-- MATERIAL SUPPLIED --

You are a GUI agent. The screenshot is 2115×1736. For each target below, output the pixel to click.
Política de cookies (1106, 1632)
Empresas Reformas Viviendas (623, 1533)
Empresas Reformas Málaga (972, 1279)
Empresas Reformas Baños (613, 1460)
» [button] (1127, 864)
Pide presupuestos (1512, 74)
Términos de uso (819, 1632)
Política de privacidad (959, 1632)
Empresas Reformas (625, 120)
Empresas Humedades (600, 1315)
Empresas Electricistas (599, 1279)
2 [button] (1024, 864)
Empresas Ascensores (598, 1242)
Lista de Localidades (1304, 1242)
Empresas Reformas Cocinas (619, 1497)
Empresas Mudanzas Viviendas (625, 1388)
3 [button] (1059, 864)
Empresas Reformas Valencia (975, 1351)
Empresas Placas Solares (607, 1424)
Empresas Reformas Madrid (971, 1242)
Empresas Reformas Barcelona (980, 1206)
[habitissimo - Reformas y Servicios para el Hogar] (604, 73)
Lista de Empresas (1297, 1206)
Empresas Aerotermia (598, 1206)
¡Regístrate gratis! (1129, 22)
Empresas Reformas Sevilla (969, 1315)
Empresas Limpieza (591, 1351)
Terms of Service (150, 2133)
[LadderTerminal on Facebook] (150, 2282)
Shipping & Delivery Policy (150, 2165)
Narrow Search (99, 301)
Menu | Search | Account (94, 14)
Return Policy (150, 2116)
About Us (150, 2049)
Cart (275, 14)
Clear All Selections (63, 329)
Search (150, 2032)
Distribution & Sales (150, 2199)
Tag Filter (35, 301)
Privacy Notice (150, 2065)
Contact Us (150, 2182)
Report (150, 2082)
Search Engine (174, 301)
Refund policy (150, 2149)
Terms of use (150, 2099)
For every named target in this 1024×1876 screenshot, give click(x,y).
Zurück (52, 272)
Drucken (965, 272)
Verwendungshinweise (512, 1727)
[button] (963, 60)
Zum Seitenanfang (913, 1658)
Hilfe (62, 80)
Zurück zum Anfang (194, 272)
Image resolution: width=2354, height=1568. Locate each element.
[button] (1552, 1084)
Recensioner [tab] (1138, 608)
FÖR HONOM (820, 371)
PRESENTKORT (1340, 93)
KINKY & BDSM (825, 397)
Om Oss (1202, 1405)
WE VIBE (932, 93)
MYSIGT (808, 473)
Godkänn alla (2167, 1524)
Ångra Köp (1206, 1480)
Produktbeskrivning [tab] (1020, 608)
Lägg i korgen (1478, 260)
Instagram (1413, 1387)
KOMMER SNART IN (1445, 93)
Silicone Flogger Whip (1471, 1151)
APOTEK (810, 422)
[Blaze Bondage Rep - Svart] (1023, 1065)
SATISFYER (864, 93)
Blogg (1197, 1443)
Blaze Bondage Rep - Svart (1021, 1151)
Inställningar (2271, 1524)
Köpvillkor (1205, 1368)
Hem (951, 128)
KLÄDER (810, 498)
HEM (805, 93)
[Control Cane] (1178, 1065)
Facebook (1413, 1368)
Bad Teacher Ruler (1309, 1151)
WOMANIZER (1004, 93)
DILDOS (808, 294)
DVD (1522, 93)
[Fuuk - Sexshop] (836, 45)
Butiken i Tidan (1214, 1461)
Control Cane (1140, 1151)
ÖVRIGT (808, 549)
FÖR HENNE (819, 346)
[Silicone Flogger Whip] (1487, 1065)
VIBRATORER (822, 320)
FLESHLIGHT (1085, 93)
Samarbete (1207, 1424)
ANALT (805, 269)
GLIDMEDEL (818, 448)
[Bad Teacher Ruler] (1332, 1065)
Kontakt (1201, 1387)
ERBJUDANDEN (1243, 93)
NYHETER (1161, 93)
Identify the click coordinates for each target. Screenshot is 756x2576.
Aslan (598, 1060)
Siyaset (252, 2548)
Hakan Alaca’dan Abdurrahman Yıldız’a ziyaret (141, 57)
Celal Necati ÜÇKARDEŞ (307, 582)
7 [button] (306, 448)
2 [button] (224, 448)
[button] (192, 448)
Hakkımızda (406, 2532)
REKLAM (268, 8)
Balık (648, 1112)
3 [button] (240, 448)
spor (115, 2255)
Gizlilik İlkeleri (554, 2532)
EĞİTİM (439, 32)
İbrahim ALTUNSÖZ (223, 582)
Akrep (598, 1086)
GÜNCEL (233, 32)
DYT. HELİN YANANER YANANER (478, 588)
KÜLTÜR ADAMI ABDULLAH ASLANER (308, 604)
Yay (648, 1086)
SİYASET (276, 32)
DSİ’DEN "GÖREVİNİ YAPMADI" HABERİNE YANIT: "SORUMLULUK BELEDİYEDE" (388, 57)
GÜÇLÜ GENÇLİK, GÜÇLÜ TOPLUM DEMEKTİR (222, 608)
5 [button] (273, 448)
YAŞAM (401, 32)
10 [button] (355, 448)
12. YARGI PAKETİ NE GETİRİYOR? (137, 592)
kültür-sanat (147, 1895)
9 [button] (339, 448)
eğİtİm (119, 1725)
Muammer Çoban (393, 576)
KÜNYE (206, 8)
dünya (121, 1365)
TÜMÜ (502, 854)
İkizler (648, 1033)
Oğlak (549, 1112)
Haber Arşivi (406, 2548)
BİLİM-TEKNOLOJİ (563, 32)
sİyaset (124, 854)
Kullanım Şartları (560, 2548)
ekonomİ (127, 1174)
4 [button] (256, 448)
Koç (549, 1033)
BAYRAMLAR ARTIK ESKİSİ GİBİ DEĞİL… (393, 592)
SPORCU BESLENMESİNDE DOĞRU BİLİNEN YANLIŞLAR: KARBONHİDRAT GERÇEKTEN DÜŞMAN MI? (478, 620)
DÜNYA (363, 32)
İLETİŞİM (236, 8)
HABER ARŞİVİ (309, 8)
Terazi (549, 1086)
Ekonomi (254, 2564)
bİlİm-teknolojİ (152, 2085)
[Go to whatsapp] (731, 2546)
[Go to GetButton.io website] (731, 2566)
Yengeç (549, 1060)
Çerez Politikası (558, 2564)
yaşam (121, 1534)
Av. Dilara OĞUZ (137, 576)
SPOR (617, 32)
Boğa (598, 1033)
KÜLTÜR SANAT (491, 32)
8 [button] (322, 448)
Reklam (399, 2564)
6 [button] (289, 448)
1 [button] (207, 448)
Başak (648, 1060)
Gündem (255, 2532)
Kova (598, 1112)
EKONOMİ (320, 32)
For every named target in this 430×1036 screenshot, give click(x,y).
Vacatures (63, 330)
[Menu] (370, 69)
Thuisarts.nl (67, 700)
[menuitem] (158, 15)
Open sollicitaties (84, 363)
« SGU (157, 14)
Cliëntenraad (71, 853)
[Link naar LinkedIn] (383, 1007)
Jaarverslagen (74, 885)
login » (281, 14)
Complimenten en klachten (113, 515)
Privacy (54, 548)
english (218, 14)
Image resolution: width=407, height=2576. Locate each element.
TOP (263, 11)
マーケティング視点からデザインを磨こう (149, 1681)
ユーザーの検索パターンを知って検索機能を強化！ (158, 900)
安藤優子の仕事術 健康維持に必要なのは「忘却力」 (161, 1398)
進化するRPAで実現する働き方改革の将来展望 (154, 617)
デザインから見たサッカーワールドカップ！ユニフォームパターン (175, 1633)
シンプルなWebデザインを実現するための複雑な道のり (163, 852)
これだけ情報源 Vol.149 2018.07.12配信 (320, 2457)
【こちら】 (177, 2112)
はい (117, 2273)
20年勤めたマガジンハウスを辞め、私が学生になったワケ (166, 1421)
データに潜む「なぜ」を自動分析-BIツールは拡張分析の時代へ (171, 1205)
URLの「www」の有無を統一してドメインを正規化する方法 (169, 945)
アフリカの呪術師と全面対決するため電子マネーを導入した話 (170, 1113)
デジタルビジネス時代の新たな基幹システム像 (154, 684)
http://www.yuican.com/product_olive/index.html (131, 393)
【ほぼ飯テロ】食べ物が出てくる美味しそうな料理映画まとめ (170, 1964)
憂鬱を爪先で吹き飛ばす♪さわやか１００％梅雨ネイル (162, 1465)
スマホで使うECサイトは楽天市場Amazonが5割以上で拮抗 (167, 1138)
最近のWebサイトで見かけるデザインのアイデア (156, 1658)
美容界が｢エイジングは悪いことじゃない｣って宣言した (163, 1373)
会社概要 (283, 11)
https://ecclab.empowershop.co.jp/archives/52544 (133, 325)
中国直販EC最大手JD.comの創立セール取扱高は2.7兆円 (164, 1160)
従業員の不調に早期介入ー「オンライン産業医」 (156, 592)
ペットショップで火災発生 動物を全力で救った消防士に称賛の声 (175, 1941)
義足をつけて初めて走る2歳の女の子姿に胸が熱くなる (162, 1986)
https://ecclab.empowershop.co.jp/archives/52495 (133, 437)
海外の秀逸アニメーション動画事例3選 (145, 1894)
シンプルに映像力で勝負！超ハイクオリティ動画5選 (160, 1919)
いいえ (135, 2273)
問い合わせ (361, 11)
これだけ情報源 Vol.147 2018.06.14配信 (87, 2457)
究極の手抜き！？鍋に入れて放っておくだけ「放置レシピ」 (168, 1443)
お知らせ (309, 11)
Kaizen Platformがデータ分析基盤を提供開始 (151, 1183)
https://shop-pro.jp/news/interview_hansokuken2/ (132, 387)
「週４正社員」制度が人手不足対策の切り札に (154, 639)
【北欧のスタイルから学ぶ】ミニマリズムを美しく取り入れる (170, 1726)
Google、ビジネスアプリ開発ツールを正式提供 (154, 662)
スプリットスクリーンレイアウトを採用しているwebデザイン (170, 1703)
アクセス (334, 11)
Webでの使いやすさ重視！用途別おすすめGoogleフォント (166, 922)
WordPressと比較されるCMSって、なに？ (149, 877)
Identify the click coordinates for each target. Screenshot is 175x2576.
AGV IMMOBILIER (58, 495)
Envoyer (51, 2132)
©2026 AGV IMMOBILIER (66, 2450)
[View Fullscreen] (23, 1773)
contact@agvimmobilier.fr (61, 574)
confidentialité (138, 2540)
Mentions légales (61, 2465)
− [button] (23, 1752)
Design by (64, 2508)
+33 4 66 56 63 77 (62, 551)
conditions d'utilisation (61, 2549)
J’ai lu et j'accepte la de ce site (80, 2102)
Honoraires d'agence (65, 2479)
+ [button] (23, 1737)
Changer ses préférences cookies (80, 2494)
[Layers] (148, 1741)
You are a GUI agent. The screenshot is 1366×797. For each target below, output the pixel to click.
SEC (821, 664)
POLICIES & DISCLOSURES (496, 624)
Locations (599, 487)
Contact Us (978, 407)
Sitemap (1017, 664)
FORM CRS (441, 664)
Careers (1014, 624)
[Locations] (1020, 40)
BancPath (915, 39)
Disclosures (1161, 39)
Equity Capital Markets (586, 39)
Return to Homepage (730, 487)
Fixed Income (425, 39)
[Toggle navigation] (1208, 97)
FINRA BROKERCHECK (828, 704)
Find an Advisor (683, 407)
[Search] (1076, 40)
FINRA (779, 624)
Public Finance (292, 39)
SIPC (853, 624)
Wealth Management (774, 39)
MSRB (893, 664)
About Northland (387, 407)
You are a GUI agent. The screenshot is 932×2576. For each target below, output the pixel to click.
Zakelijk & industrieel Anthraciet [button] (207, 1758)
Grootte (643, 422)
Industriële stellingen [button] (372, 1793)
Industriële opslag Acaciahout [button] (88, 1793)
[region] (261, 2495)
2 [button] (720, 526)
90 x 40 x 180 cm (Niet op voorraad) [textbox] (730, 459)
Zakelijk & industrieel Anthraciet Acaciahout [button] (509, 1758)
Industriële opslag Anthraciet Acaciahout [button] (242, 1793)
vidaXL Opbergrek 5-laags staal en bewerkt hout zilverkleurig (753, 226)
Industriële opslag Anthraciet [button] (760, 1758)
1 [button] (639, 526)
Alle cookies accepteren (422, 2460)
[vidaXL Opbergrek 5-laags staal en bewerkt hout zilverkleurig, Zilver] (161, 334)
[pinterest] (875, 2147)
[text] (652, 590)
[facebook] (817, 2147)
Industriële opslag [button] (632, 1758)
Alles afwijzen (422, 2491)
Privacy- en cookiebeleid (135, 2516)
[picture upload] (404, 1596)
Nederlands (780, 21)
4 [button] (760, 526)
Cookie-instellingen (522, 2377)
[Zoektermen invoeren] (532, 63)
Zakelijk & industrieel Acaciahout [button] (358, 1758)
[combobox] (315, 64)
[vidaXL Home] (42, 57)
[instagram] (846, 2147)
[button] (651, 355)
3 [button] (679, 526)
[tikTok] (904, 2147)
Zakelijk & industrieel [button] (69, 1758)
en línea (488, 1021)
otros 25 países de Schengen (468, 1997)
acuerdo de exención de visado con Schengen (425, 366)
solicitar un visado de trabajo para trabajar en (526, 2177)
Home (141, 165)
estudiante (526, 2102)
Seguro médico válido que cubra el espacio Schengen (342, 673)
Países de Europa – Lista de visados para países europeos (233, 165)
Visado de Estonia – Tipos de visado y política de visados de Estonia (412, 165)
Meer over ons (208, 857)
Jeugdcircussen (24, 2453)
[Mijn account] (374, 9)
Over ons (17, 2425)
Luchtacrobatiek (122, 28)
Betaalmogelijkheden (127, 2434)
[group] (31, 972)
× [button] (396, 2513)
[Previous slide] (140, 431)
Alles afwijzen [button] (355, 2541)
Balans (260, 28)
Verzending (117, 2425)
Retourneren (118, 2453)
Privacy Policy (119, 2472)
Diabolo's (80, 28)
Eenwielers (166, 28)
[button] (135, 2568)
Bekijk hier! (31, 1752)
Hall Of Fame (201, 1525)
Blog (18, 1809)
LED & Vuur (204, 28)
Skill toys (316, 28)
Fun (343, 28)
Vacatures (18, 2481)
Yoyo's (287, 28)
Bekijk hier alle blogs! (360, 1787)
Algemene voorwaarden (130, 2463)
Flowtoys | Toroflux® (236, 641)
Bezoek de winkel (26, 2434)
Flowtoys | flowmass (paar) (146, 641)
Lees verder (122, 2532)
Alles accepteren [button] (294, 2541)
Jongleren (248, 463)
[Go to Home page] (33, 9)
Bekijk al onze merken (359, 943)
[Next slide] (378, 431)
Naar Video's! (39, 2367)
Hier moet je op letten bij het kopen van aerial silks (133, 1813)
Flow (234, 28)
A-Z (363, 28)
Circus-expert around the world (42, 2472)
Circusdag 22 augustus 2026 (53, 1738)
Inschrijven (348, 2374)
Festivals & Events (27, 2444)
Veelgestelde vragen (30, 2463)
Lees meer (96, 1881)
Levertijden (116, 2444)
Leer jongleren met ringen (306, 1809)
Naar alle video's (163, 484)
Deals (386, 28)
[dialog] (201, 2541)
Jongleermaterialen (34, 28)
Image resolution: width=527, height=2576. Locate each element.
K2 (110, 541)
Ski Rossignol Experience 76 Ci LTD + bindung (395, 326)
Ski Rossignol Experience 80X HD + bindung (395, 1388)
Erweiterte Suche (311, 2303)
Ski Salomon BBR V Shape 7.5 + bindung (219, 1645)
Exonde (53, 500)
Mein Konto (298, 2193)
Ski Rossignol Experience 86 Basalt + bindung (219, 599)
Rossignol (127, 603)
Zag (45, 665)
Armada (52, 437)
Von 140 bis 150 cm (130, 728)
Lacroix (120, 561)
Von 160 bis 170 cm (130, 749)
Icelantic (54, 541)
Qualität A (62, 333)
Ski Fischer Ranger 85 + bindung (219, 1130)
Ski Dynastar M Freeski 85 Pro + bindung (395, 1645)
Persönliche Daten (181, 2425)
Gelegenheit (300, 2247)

-- WHAT THE TASK ASKS --
Restate the listing exactly, starting at its first line and ending at the line where "Empresas Limpieza (591, 1351)" occurs; include both and no other lines.

-- RESPONSE FOR THIS EXERCISE --
You are a GUI agent. The screenshot is 2115×1736. For each target below, output the pixel to click.
Política de cookies (1106, 1632)
Empresas Reformas Viviendas (623, 1533)
Empresas Reformas Málaga (972, 1279)
Empresas Reformas Baños (613, 1460)
» [button] (1127, 864)
Pide presupuestos (1512, 74)
Términos de uso (819, 1632)
Política de privacidad (959, 1632)
Empresas Reformas (625, 120)
Empresas Humedades (600, 1315)
Empresas Electricistas (599, 1279)
2 [button] (1024, 864)
Empresas Ascensores (598, 1242)
Lista de Localidades (1304, 1242)
Empresas Reformas Cocinas (619, 1497)
Empresas Mudanzas Viviendas (625, 1388)
3 [button] (1059, 864)
Empresas Reformas Valencia (975, 1351)
Empresas Placas Solares (607, 1424)
Empresas Reformas Madrid (971, 1242)
Empresas Reformas Barcelona (980, 1206)
[habitissimo - Reformas y Servicios para el Hogar] (604, 73)
Lista de Empresas (1297, 1206)
Empresas Aerotermia (598, 1206)
¡Regístrate gratis! (1129, 22)
Empresas Reformas Sevilla (969, 1315)
Empresas Limpieza (591, 1351)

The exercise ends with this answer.